### RECORDS TO PROCESS:

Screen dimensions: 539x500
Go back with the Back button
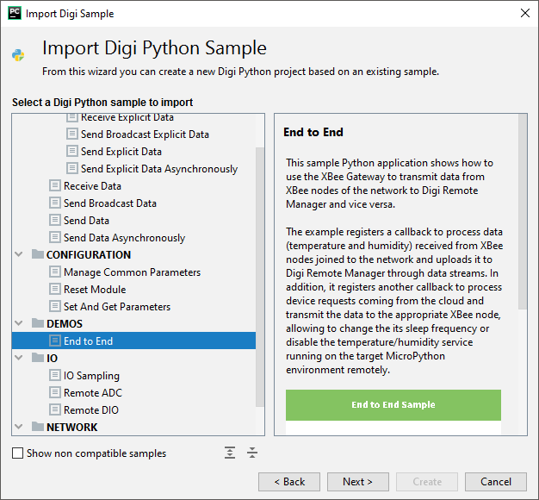click(288, 482)
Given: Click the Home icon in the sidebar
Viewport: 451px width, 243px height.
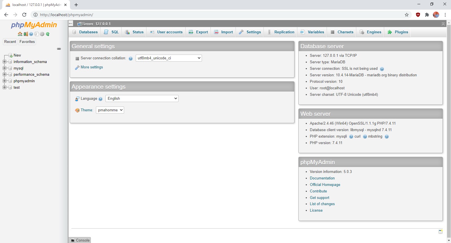Looking at the screenshot, I should 20,34.
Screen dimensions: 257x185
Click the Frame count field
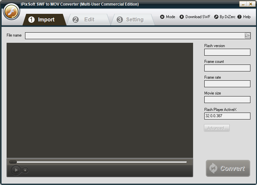227,68
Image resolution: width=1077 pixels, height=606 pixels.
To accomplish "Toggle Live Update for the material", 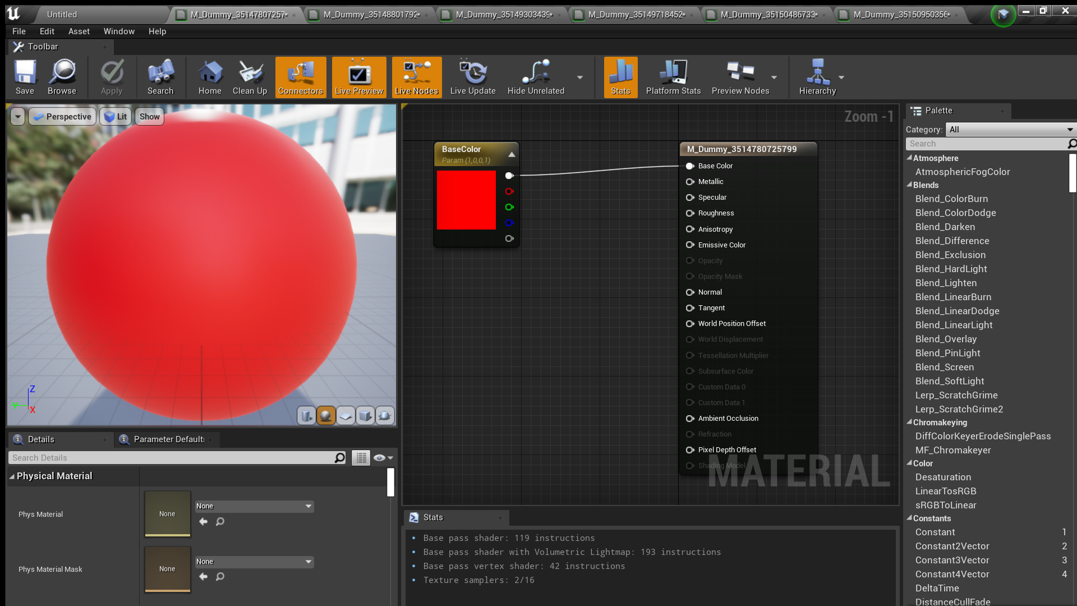I will pyautogui.click(x=472, y=77).
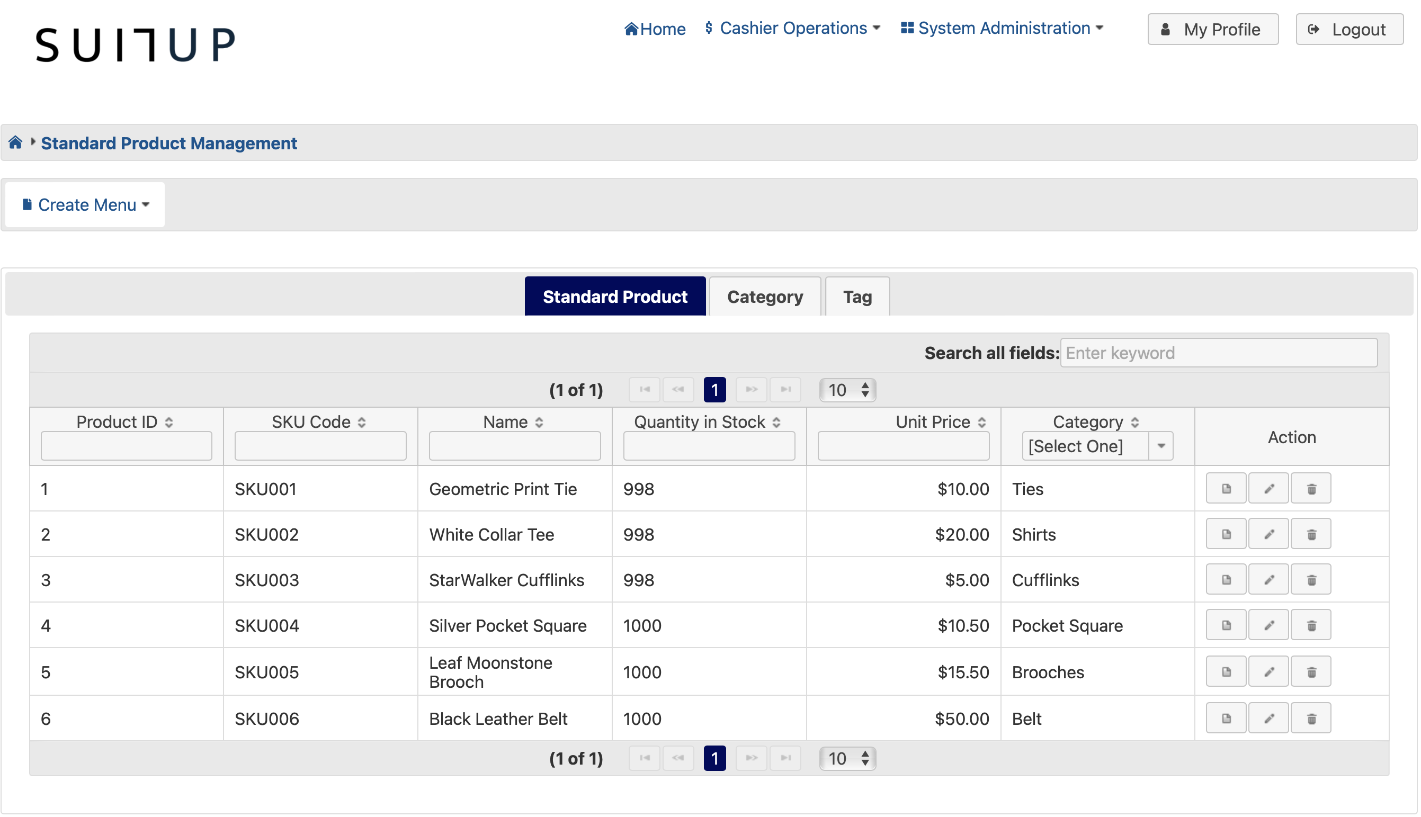This screenshot has width=1421, height=817.
Task: Click the breadcrumb home icon
Action: (15, 143)
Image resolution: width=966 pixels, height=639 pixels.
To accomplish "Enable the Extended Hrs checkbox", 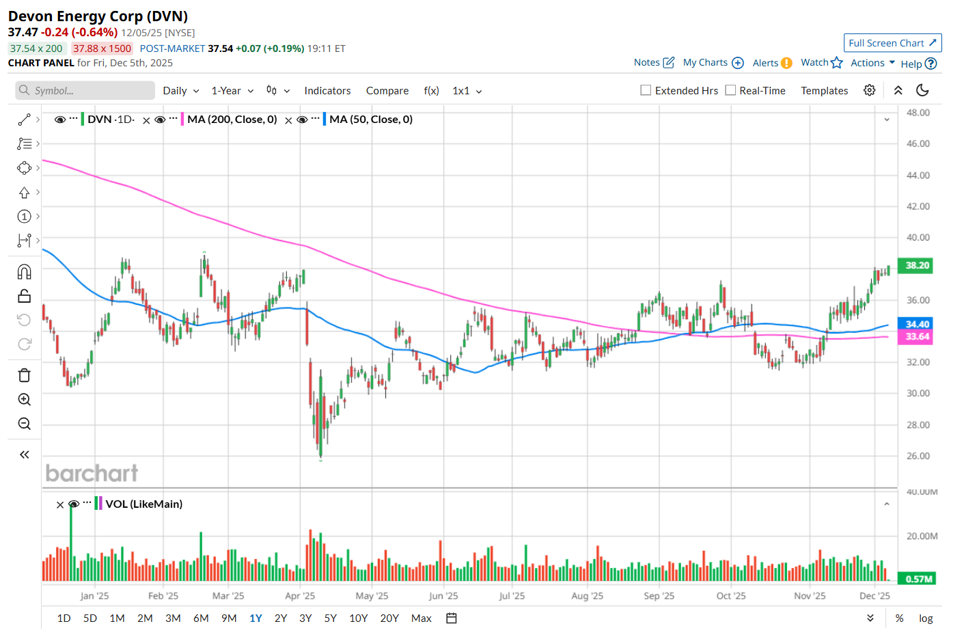I will pyautogui.click(x=646, y=90).
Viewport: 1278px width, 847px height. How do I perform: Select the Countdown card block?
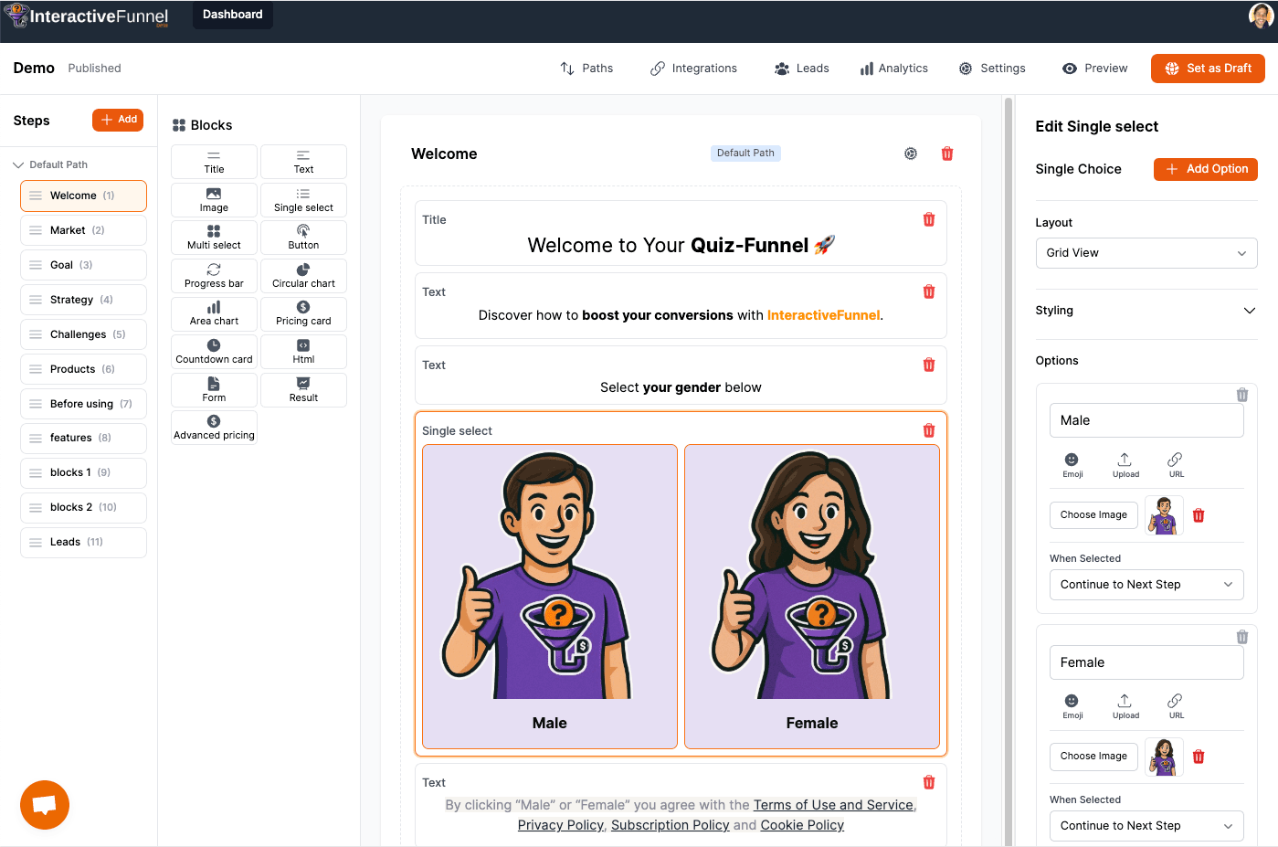pos(214,351)
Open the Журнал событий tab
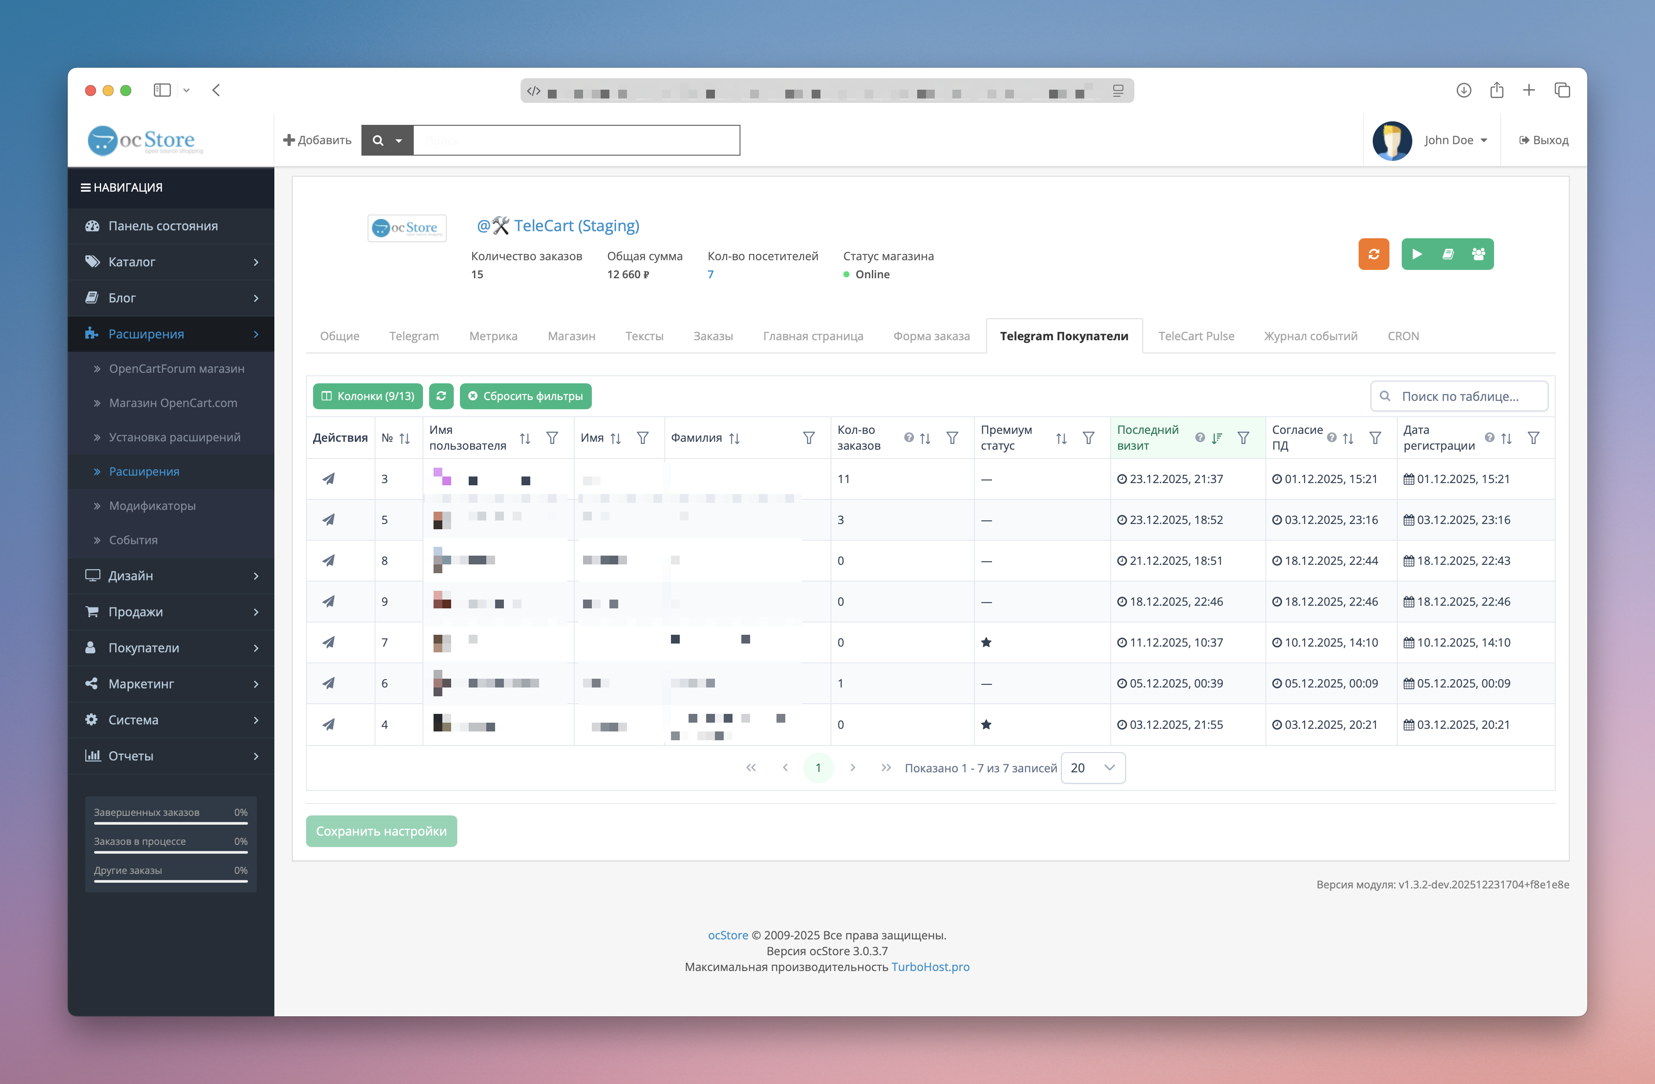Screen dimensions: 1655x1084 tap(1310, 336)
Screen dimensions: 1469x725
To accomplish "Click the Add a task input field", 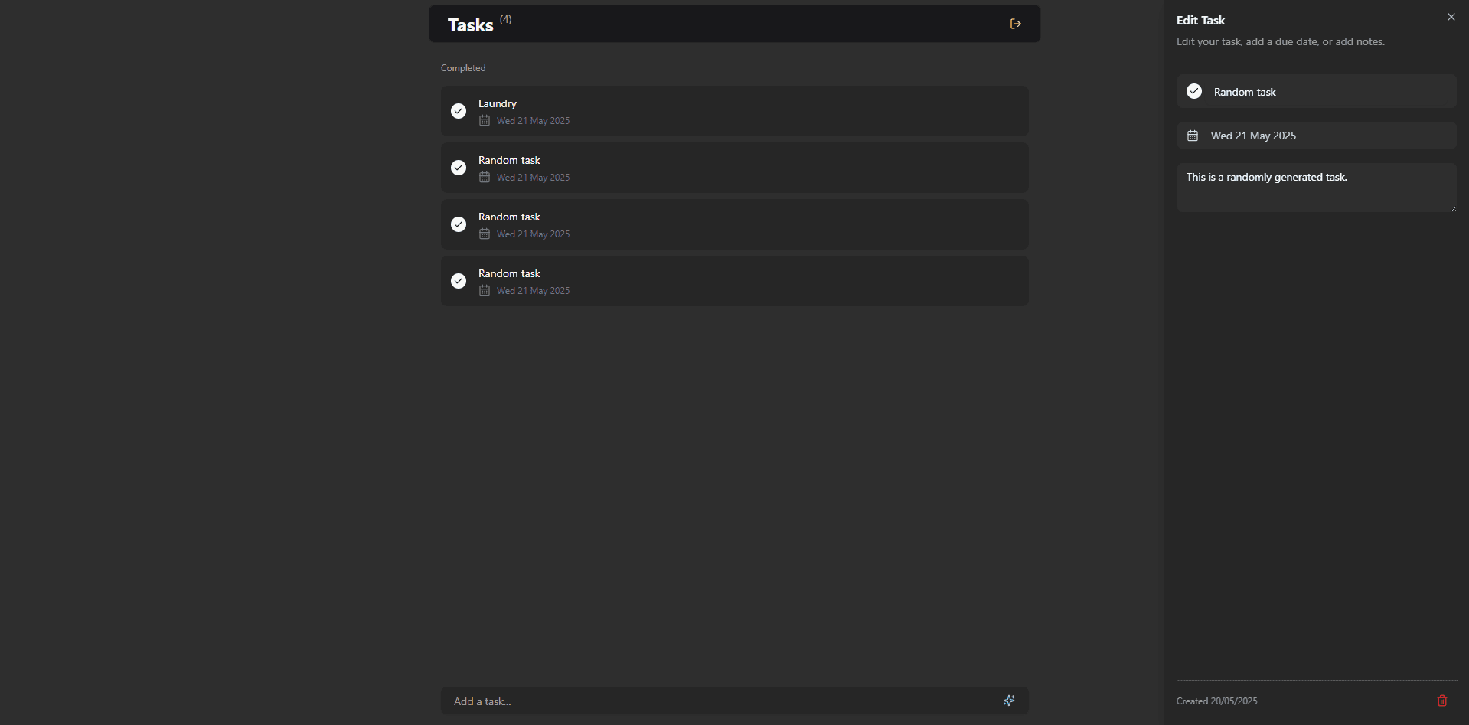I will (x=720, y=701).
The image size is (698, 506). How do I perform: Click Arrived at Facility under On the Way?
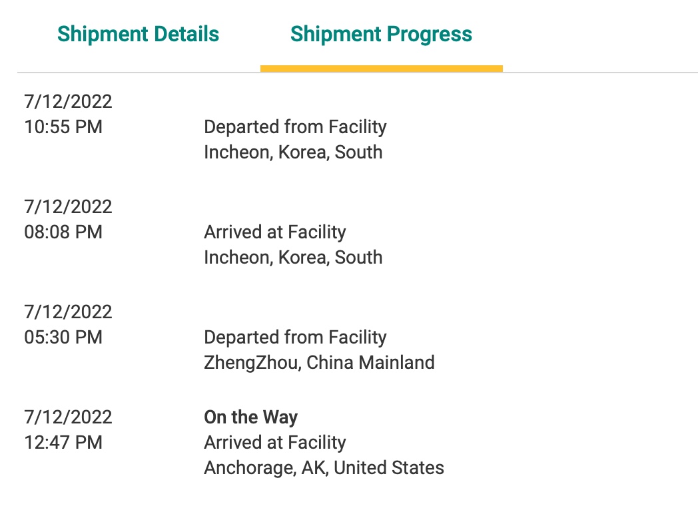click(x=274, y=443)
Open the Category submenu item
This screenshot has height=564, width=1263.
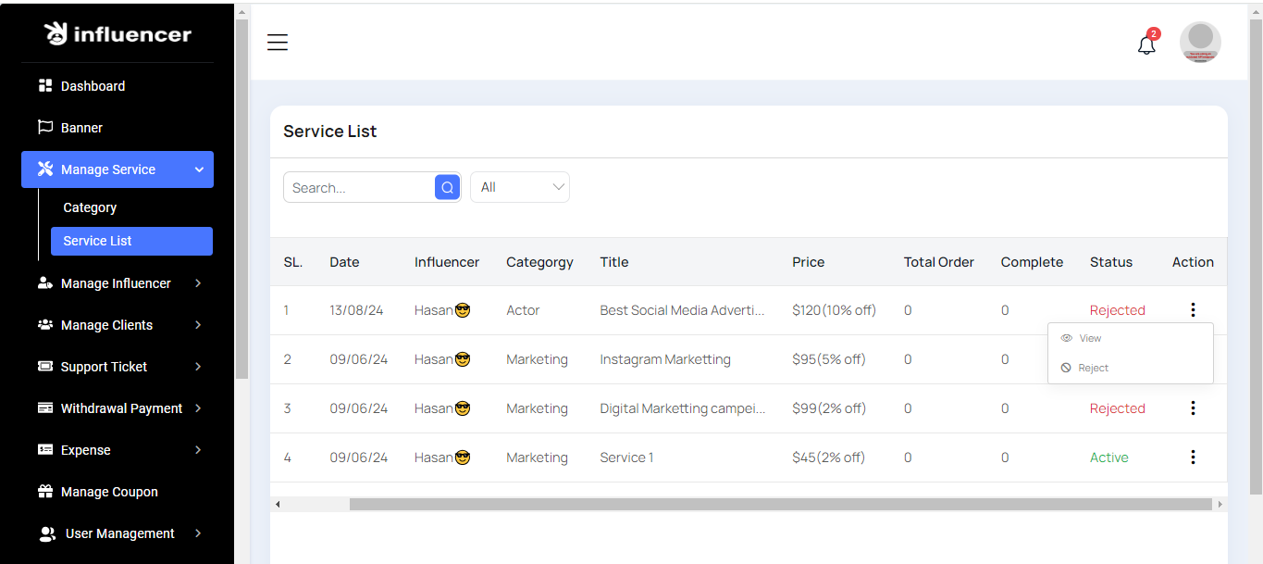pos(90,207)
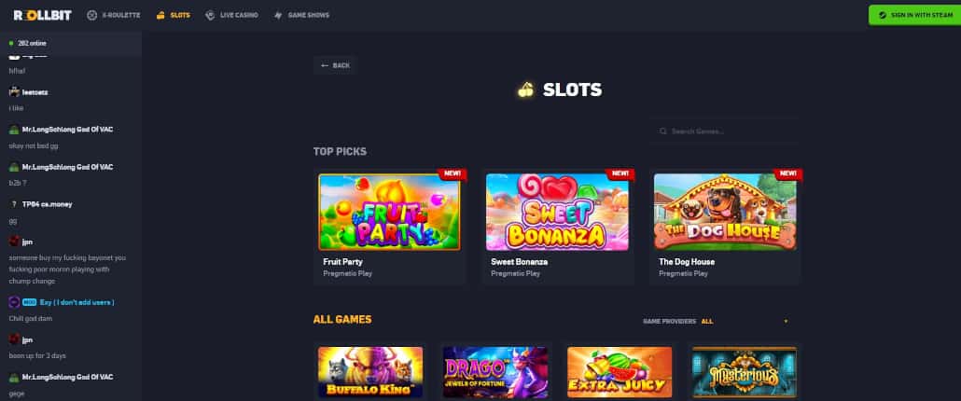Click the Esy moderator username

coord(77,302)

### WRITTEN TASK:
Output, exactly as they appear, all the lines from the one containing "Open the Category submenu item" down through the end of the records, with both ends included. Leave the pictures out of your answer.

### RESPONSE:
Open the Category submenu item
This screenshot has height=564, width=1263.
pos(90,207)
Click the Esy moderator username

coord(77,302)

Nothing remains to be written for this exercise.